Providing good test commands for cloud provisioning requests

When requesting a TIP, additional region or other major change to your existing Apigee Cloud organization(s), you may be requested to provide test curl commands. This article is intended to explain why these are necessary, what they are used for, and how to pick good test commands.

When a new TIP or region is set up, this requires configuration of new infrastructure within the Apigee Cloud. Until the new infrastructure is fully ready to take new traffic, API clients are blocked from sending traffic to it. In order to ensure the new infrastructure is ready to take traffic, Apigee needs to perform a range of tests to assess it's readiness.

In many cases, Target Servers used by existing API clients and proxies will have IP address allowlists and block unknown IPs. This new infrastructure will likely have new fixed southbound IP addresses and in the case of additional regions, potentially very different network routes to the Target Servers.

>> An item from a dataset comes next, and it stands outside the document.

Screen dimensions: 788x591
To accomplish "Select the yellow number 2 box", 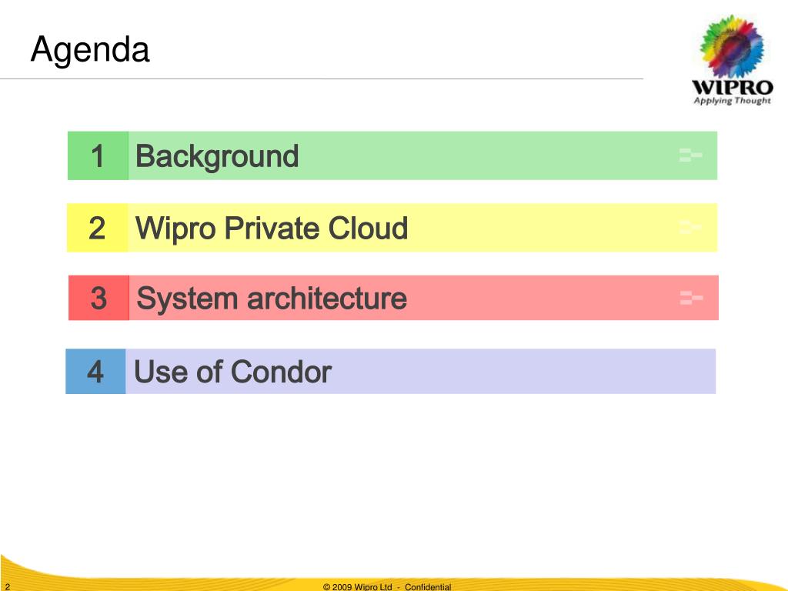I will [x=98, y=228].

For this reason it's important for Apigee to verify that network connectivity from your new infrastructure to your Target Servers (the dotted lines in the diagram below) is working before allowing API Clients to access the new infrastructure.

10036-infraoverview.png

The test curl commands that we request are used on the new Apigee infrastructure, before API clients are allowed to access it, to verify this network connectivity.

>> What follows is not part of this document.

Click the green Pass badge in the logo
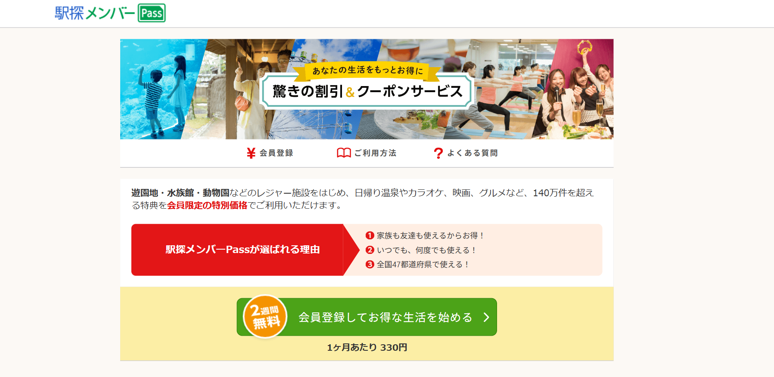The image size is (774, 377). click(x=152, y=13)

Now you understand the purpose of these commands, let's review the implications for choosing good test curl commands:

1) If you have multiple targets which are behind different firewalls or have significantly different routing (eg, different data centers) it's worth testing both because the network paths are independent.

2) Conversely, testing both /api/example/a and /api/example/b on the same target server adds no value as the network path will be the same.

3) Your test curls must access your target servers directly. If your test curl simply points at Apigee (ie, (org)-(env).apigee.net or a CNAME) then the test will jump from the new infrastructure to the old infrastructure and will not test the required network paths because the new infrastructure is not serving API clients yet:

10037-loopbackcurl.png

4) As the curl command is only intended to test network connectivity, curl commands which return an error (eg, 401 Unauthorized) are fine as long as you tell us the error is expected. This can be simpler than generating valid tokens for testing.

5) When requiring mTLS southbound, consider providing an openssl s_client command and the expected output instead of curl.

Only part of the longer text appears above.